I feel like this is a self-defeating approach. We don't need an ideal world for that - you rightly identified capitalism as the problem, and it's not utopian to think of other options. Nor do many of them require some sort of ideal man to work, as their opponents sometimes present.

Change will happen - necessarily so, in fact, as more automation is brought online, because the crowd of people excluded from the economy as "redundant" will not be happy about that state of affairs, and it will only grow in size. At some point, they will understand that the real problem is not that they don't have work, but that they don't have a fair share of the automation pie. And things like, say, property rights on means of production / automation stop to matter if most people don't believe in them anymore.

stavros · 2024-01-31T23:26:50 1706743610

I don't think that's what that means. I think he means "we don't have to keep making models larger, because we've found ways to make very good models that are also small".

crotchfire · 2024-01-31T20:06:48 1706731608

Anyone knows what's happening with open AI ?

Yeah, they're an arms dealer now.

colordrops · 2024-01-31T20:24:03 1706732643

I sometimes wonder if they hit a limit the government was comfortable with and their more advanced technologies are only available to the gov. I assume that's your implication.

ffiirree · 2024-02-02T02:15:03 1706840103

I think that commenter means OpenAI supplies fundamental technology to competing companies. Everyone wants to put "AI" into their products, OpenAI can sell it to all of them as they compete with each other

moffkalast · 2024-01-31T20:29:26 1706732966

LoRA of war.

jsnell · 2024-01-31T20:09:20 1706731760

Maybe there are diminishing returns on improving quality, so they're trying to improve the efficiency at a given quality level instead? There is a lot value to producing results instantly, but more importantly efficiency will allow you to serve more users (everyone is bottlenecked on inference capacity) and gain more users thanks to winning on pricing.

rudasn · 2024-01-31T21:59:55 1706738395

Yup, I think this is it. Economies of scale haven't kicked in yet, and if they continue in the same path it doesn't look achievable.

Think differently is again the way forward.

artninja1988 · 2024-01-31T19:51:56 1706730716

Probably getting bogged down by endless safety testing and paperwork by now

harmmonica · 2024-01-31T20:03:01 1706731381

Maybe tangential to this comment, but I had been using 3.5 to write contracts, but a couple of weeks back, even when using the exact same prompts that would've worked in the past, 3.5 started saying, to paraphrase, "for any contracts you need to get a lawyer."

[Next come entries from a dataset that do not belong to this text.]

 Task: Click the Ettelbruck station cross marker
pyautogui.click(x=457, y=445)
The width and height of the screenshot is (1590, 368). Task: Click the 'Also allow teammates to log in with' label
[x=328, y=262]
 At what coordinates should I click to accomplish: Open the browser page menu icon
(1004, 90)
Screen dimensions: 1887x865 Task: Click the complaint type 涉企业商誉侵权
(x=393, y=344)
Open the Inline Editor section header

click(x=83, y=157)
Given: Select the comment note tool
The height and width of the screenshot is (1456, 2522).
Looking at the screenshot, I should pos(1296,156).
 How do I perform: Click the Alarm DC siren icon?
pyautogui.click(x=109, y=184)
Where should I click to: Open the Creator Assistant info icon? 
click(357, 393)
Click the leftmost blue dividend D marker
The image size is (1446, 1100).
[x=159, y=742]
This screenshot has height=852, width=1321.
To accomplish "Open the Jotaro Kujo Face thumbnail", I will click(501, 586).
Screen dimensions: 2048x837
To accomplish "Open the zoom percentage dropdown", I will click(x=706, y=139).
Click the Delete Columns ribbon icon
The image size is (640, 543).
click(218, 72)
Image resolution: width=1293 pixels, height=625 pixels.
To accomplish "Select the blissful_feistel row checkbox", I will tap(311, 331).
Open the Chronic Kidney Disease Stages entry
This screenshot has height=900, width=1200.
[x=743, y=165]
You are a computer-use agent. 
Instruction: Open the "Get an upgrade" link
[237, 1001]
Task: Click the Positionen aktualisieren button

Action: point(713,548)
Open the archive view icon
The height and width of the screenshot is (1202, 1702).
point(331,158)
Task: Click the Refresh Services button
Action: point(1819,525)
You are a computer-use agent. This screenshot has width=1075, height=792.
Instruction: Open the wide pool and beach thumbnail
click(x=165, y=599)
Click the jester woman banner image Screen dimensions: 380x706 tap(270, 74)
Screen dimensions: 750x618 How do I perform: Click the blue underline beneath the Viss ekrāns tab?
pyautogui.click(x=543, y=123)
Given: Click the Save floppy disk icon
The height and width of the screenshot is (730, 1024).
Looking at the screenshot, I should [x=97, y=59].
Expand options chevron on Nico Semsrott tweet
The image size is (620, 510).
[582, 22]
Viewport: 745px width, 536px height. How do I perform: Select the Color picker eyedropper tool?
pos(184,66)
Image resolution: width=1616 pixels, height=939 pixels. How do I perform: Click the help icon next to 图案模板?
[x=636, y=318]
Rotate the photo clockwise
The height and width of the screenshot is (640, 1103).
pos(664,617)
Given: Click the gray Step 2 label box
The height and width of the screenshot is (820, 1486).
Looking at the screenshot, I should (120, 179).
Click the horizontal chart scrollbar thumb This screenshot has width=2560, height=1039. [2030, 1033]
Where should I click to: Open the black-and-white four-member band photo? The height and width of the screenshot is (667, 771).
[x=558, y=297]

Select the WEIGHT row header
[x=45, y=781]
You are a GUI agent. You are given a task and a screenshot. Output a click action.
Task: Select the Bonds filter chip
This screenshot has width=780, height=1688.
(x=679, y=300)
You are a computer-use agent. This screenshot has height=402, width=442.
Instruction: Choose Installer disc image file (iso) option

Anyone else had this experience? It seems like they're actually locking down some very helpful use cases, which maybe falls into the "safety" category or, more cynically, in the "we don't want to be sued" category.

transcriptase · 2024-01-31T20:18:57 1706732337

As they tack on more and more guardrails it becomes lazier and less helpful. One way it gets around admitting that it has instructed not to help you is by directing you to consult a human expert.

I also suspect there’s some dynamic laziness parameter that’s used to counteract increased load on their servers. You can ask the same prompt over and over in a new chat throughout the day and suddenly instead of writing the code you asked for or completing a task, it will do a small part of the work with “add the code to do xyz here” or explain the steps required to complete a task instead of completing it. It happens with v4 as well.

TeMPOraL · 2024-01-31T22:38:35 1706740715

> some dynamic laziness parameter that’s used to counteract increased load

That's a brilliant risk mitigation mechanism! The AI won't recursively self-improve to superhuman levels if it just keeps getting tired of thinking.